*** The data ***

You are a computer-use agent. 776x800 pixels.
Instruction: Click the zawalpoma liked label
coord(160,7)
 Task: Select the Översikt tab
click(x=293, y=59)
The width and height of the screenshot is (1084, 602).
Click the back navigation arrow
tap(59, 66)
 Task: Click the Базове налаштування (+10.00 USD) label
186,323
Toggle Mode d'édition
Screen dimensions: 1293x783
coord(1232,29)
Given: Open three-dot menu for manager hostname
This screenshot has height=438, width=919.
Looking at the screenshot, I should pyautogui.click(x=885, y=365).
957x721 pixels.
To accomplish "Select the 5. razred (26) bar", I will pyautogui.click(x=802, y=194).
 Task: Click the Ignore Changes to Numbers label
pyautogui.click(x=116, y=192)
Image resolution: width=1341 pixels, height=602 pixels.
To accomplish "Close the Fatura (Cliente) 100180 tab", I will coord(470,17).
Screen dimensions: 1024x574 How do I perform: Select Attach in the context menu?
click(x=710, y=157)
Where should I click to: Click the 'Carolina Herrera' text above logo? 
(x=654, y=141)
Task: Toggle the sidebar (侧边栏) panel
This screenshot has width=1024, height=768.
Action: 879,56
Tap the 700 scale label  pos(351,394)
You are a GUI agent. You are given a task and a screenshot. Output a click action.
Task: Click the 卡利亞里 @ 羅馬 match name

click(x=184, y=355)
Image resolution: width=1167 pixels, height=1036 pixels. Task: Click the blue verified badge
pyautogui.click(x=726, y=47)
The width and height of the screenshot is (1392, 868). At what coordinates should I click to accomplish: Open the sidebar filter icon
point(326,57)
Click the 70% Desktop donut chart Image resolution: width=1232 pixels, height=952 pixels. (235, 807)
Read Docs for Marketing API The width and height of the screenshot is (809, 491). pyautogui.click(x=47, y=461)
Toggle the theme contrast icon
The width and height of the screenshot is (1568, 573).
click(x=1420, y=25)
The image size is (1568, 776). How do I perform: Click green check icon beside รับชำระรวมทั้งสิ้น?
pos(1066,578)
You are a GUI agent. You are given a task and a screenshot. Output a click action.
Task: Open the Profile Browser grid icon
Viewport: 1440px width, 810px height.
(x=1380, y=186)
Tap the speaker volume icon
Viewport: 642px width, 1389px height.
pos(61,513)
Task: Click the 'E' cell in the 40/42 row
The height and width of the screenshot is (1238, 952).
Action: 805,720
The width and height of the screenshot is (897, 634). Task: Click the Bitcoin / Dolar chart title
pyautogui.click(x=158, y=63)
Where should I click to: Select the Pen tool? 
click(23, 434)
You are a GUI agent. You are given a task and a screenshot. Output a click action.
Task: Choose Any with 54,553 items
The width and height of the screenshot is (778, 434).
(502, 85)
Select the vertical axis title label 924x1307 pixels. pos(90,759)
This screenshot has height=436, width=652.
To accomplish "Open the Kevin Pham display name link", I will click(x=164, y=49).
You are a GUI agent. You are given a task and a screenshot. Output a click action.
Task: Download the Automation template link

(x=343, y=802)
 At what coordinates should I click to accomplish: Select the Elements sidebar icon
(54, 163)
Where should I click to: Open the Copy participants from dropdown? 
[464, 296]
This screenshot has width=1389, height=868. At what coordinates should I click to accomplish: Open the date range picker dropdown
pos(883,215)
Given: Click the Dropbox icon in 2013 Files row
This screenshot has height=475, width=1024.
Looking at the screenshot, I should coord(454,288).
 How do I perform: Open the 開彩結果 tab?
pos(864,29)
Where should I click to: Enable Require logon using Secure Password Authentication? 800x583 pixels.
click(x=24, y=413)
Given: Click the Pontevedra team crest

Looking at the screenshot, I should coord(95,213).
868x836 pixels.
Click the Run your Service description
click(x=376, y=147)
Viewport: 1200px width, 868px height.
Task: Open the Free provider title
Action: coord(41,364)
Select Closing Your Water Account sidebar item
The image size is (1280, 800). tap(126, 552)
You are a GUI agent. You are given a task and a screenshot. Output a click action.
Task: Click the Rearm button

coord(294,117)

*** End of The data ***

What is required: When you reach the line that contains "957x721 pixels.", stop; output it and every line before it from the start of the data, exactly as written.

Output for this task:
You are a computer-use agent. 776x800 pixels.
Instruction: Click the zawalpoma liked label
coord(160,7)
 Task: Select the Översikt tab
click(x=293, y=59)
The width and height of the screenshot is (1084, 602).
Click the back navigation arrow
tap(59, 66)
 Task: Click the Базове налаштування (+10.00 USD) label
186,323
Toggle Mode d'édition
Screen dimensions: 1293x783
coord(1232,29)
Given: Open three-dot menu for manager hostname
This screenshot has height=438, width=919.
Looking at the screenshot, I should pyautogui.click(x=885, y=365).
957x721 pixels.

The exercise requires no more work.